__Exercise__. After reading the records, print them all again exactly as they stand.

:: Record extracts ::

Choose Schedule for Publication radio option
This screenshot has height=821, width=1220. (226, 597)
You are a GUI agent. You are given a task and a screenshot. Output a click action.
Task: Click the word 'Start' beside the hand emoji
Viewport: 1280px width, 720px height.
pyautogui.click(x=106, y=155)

:::

__The answer__.
Choose Schedule for Publication radio option
This screenshot has height=821, width=1220. (226, 597)
You are a GUI agent. You are given a task and a screenshot. Output a click action.
Task: Click the word 'Start' beside the hand emoji
Viewport: 1280px width, 720px height.
pyautogui.click(x=106, y=155)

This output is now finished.